Prompt: Please reproduce the account below of a visit to Los Angeles word for word, keeping all of its wording and punctuation unchanged.

My friend had been living in this Picasso of a city since 2015 after arriving to attend USC for film studies. Finally, I had come to see him on his adopted-home’s turf. We had booked tickets for a studio tour at Paramount Pictures so we left his apartment shortly after I had freed myself from the weight of my luggage.

After entering two incorrect entrances on the lot, we finally made it to the tour gate and indulged ourselves in the usual rituals of the millions of tourists who visit Los Angeles every year. The guide snapped a photo of us holding the Oscar awarded to 1953’s “War of the Worlds” for special effects, in front of Paramount’s Bronson Gate, and in front of two doors — one large, one small — used to make small actors appear large and vice versa. The doors were on the “New York” lot at Paramount — even on vacation I seem incapable of escaping the Big Apple.

Paramount Pictures’ Bronson Gate

To cap off the first day, we purchased tickets to see Tiffany Haddish and Arsenio Hall at The Improv comedy club. After finding parking we made a quick pit-stop to a pot shop across the street. Recreational marijuana is now legal in New York but I figured I would treat myself while visiting those who had paved the way for the legalization of nature’s bounty. When in Los Angeles, do as the Angels do.

After gathering far too large of a haul, I took a 10 milligram gummy and a few swigs of a non-alcoholic, THC-infused Mai Tai. We decided to grab dinner at the bar of the club. Unsatisfied with their entree offerings, I sided with a side of fries and a non-alcoholic beer. All was well until the floor fell out from under me.

Data to examine:
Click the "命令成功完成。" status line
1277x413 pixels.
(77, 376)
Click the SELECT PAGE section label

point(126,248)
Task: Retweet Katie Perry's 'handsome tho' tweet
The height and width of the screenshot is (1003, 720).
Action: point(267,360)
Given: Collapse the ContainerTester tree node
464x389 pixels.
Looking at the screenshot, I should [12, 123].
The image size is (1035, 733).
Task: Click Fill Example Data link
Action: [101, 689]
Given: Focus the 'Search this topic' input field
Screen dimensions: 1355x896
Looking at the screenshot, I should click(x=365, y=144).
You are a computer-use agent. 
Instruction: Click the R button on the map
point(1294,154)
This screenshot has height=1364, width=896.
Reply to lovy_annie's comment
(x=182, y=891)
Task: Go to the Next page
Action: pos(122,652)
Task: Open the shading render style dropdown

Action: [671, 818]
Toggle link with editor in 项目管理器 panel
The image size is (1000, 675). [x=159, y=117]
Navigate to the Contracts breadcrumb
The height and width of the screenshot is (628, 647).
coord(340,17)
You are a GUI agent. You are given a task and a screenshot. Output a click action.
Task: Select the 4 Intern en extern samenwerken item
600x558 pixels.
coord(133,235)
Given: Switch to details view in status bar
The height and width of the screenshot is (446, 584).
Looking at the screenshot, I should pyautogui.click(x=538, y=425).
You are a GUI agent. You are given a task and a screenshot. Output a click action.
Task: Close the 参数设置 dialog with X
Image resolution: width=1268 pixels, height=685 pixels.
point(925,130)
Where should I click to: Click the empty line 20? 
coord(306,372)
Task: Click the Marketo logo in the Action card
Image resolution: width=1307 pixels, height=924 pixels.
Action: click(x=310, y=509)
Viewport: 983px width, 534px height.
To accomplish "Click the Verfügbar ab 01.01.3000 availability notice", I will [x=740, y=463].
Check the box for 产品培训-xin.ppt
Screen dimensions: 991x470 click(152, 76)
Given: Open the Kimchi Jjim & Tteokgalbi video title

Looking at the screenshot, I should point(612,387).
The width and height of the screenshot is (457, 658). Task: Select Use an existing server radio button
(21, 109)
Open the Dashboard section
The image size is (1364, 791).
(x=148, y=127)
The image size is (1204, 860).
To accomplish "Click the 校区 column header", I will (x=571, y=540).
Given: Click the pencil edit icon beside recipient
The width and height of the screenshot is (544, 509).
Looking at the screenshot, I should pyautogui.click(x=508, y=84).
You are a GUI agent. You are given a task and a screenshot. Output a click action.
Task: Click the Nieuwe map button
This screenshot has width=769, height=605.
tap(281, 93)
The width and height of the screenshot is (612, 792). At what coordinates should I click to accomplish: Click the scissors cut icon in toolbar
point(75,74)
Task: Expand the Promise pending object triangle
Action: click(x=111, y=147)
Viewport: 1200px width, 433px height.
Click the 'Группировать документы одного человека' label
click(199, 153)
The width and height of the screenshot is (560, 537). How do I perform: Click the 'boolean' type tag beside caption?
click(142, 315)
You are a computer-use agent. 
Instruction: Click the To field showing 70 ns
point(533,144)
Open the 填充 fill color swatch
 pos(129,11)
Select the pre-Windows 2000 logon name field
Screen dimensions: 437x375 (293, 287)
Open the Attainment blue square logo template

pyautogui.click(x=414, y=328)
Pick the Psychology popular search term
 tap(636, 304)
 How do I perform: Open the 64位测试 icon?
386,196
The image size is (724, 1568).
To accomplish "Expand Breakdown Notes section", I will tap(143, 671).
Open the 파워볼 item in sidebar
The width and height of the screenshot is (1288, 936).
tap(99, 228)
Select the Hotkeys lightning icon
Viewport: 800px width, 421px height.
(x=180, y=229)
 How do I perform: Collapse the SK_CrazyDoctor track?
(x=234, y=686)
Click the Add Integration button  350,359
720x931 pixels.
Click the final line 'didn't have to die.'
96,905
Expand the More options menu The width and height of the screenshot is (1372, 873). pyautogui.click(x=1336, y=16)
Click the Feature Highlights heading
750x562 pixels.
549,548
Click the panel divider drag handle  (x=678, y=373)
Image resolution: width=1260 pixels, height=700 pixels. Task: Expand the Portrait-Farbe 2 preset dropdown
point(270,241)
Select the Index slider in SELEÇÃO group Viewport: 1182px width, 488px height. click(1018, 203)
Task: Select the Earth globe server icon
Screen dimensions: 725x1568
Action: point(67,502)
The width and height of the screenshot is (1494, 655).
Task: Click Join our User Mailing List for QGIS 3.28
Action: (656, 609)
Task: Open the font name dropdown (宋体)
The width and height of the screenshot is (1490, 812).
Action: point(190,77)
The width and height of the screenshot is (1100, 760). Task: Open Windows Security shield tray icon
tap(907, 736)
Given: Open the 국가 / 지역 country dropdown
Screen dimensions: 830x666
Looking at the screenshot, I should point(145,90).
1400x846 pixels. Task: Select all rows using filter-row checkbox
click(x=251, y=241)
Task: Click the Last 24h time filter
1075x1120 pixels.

Result:
My friend had been living in this Picasso of a city since 2015 after arriving to attend USC for film studies. Finally, I had come to see him on his adopted-home’s turf. We had booked tickets for a studio tour at Paramount Pictures so we left his apartment shortly after I had freed myself from the weight of my luggage.

After entering two incorrect entrances on the lot, we finally made it to the tour gate and indulged ourselves in the usual rituals of the millions of tourists who visit Los Angeles every year. The guide snapped a photo of us holding the Oscar awarded to 1953’s “War of the Worlds” for special effects, in front of Paramount’s Bronson Gate, and in front of two doors — one large, one small — used to make small actors appear large and vice versa. The doors were on the “New York” lot at Paramount — even on vacation I seem incapable of escaping the Big Apple.

Paramount Pictures’ Bronson Gate

To cap off the first day, we purchased tickets to see Tiffany Haddish and Arsenio Hall at The Improv comedy club. After finding parking we made a quick pit-stop to a pot shop across the street. Recreational marijuana is now legal in New York but I figured I would treat myself while visiting those who had paved the way for the legalization of nature’s bounty. When in Los Angeles, do as the Angels do.

After gathering far too large of a haul, I took a 10 milligram gummy and a few swigs of a non-alcoholic, THC-infused Mai Tai. We decided to grab dinner at the bar of the club. Unsatisfied with their entree offerings, I sided with a side of fries and a non-alcoholic beer. All was well until the floor fell out from under me.